Hitler comenzó su andadura en el gobierno utilizando los mismos procedimientos que Mussolini: tranquilizó a las fuerzas conservadoras del país prometiendo moderación, atacó con ferocidad a la oposición y solicitó plenos poderes dictatoriales. En su primer gobierno sólo colocó a dos nazis (Göring y Wilhelm Frick) y recurrió a miembros de los partidos conservadores y a conocidas personalidades para ganarse la confianza de los sectores económicos más potentes, del ejército y de las iglesias. Nombró a funcionarios conservadores para los altos cargos de la administración y en sus primeros discursos hizo constantes referencias a los valores del pasado alemán, a Dios, a la moral cristiana y a la familia, y también arremetió contra la república de Weimar y los marxistas, todo lo cual tranquilizó a buena parte de la población, incluso a muchos de los que no habían votado a los nazis porque temían el radicalismo de que habían hecho gala en las campañas electorales y en sus actos de violencia callejera. Prometió al ejército independencia total de los partidos políticos, el rearme, la ofensiva contra los comunistas y los pacifistas y próximas conquistas territoriales, y a los empresarios les anunció el desmantelamiento de los sindicatos marxistas. Al mismo tiempo, dejó manos libres a los dirigentes del NSDAP para que prosiguieran sus acciones violentas contra la oposición marxista, en particular los comunistas, y convocó elecciones para el 5 de marzo con la intención de obtener mayoría parlamentaria absoluta.
Durante la campaña electoral proliferaron los actos violentos protagonizados por la SA y la SS, al tiempo que los políticos de la derecha y los nazis crearon un ambiente de histeria anticomunista. En tal coyuntura, un hecho fortuito resultó determinante: el 27 de febrero ardió la sede del parlamento («Reichstag») en Berlín. El incendiario fue el holandés Marius Van der Lubbe, antiguo comunista, quien actuó por su cuenta, pero Hitler y Göring aprovecharon la oportunidad para presentar el suceso como el comienzo de la rebelión comunista y responsabilizaron del incidente al Partido Comunista (KPD) y al Socialdemócrata (SPD). Fue la excusa perfecta para lanzar una represión sistemática. Al día siguiente, el gobierno decretó la supresión de los derechos constitucionales individuales (inviolabilidad del domicilio, libertad de opinión y de prensa, libertad de reunión, secreto postal…) y comenzó a practicar arrestos arbitrarios y a perseguir a toda persona sospechosa de oponerse al gobierno. Los partidos de la oposición no pudieron proseguir la campaña electoral, muchos de sus líderes fueron encarcelados, entre ellos el comunista Thälmann, y Goebbels desarrolló en la radio una intensa campaña propagandística a favor del nazismo. En las elecciones del 5 de marzo el NSDAP fue el partido más votado (obtuvo el 43,9% de los votos totales, más de 17 millones de sufragios), pero los resultados de los socialistas (el SPD consiguió algo más de siete millones de votos, quedando como segunda fuerza política, con el 18,3% de los votos) y los comunistas (el KPD logró el 12,3%, con cinco millones de votantes) demostraron que la resistencia a la dictadura todavía era potente en Alemania. Por otra parte, Hitler no había logrado la mayoría parlamentaria programada y precisaba para ello de la alianza con el Partido Nacionalista (DNVP).

- DATOS REGISTRADOS
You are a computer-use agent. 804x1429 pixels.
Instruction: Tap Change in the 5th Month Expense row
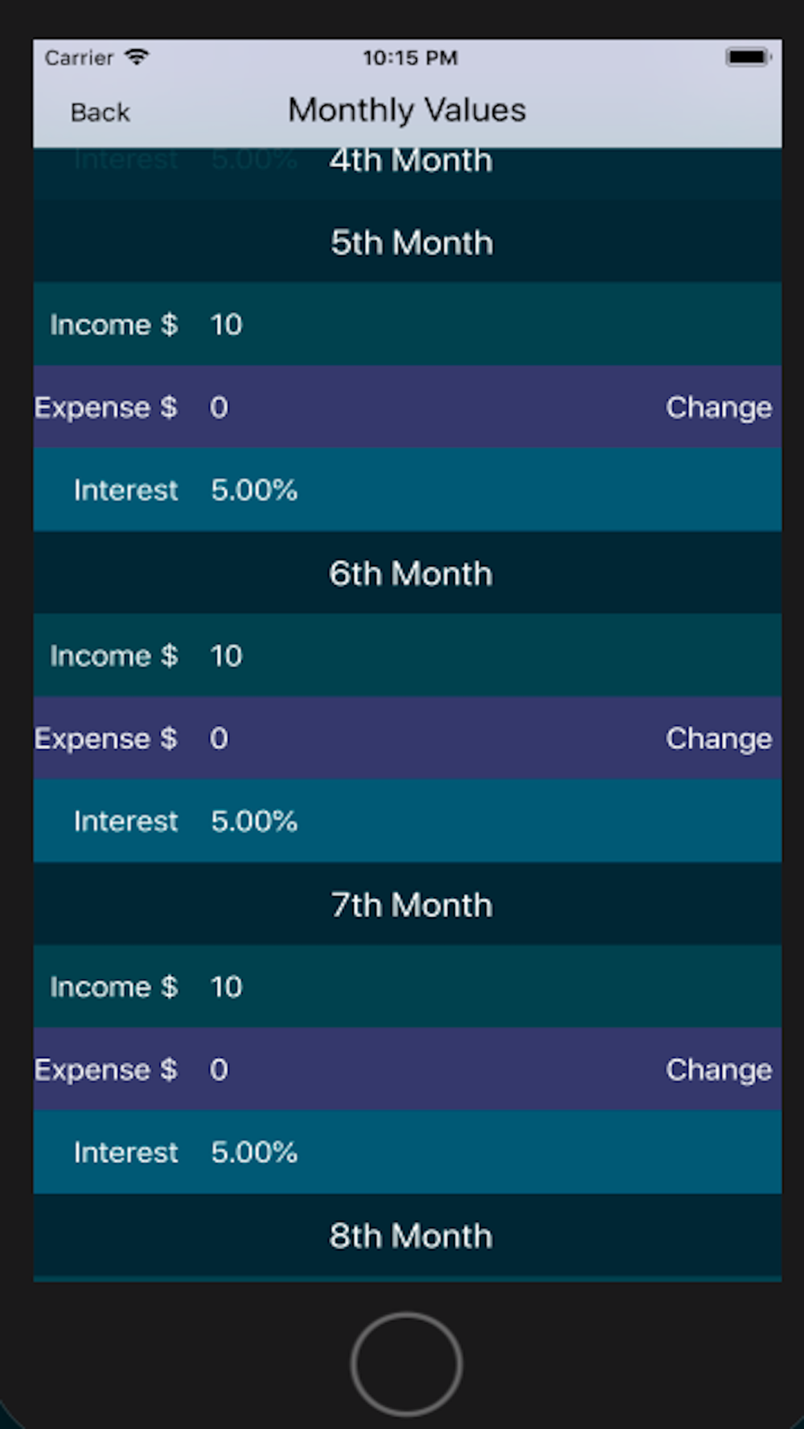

- LA TAREA
Indica qué porcentaje de los votos obtuvo el NSDAP en las elecciones del 5 de marzo, según el fragmento sobre el ascenso de Hitler al gobierno.

- TAREA RESUELTA
El NSDAP obtuvo el 43,9% de los votos totales.